## Extract

Terry Gaasterland, Natalia Maltsev, Ross Overbeek, Evgeni Selkov
Mathematics and Computer Science Division, Argonne National Laboratory, Argonne, IL 60439
Through PUMA, MAGPIE, and metabolic reconstruction algorithms, we carry genome interpretation beyond the identification of gene products to a customized view of an organism's functional properties.
MAGPIE is a system designed to reside locally at the site of a genome project and actively carry out analysis of genome sequence data as it is generated.[1] DNA sequences produced in a sequencing project mature through a series of stages that each require different analysis activities. Even after DNA has been assembled into contiguous fragments and eventually into a single genome, it must be regularly reanalyzed. Any new data in public sequence databases may provide clues to the identity of genes. Over a year, for 2 megabases with 4-fold coverage, MAGPIE will request on the order of 100,000 outputs from remote analysis software, manipulate and manage the output, update the current analysis of the sequence data,[3] and monitor the project sequence data for changes that initiate reanalysis.
PUMA is a Web-based system offering integrated access to metabolic pathways, multiple sequence alignments, compounds, sequences, and gene products together with a general overview function. Effective interpretation of genomic sequence requires a functional overview, the ability to embed sequence data within a metabolic framework, alignments that integrate specific genes and corresponding proteins within a broader context, and a phylogenetic perspective. Beyond creating an integrated universe of biological data relevant to sequence interpretation, PUMA aims to support customized functional overviews for a large number of organisms. Over 200 such customized overviews are supported in the current release. These 200 include each well-represented organism in the sequence databases. A PUMA functional overview for an organism is generated by projecting the functions that have been assigned to gene products onto a general functional overview.

## Problems to solve
- A) List the four authors named at the top of the genome interpretation passage.
- B) From the genome interpretation passage, output the part that opens with the words "MAGPIE is a" and closes with "that initiate reanalysis.".

## Data under study

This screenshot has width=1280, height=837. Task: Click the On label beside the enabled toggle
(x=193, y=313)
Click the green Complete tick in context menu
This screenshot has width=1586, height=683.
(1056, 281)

## Answers to this exercise
- A) Terry Gaasterland, Natalia Maltsev, Ross Overbeek, Evgeni Selkov

- B)
MAGPIE is a system designed to reside locally at the site of a genome project and actively carry out analysis of genome sequence data as it is generated.[1] DNA sequences produced in a sequencing project mature through a series of stages that each require different analysis activities. Even after DNA has been assembled into contiguous fragments and eventually into a single genome, it must be regularly reanalyzed. Any new data in public sequence databases may provide clues to the identity of genes. Over a year, for 2 megabases with 4-fold coverage, MAGPIE will request on the order of 100,000 outputs from remote analysis software, manipulate and manage the output, update the current analysis of the sequence data,[3] and monitor the project sequence data for changes that initiate reanalysis.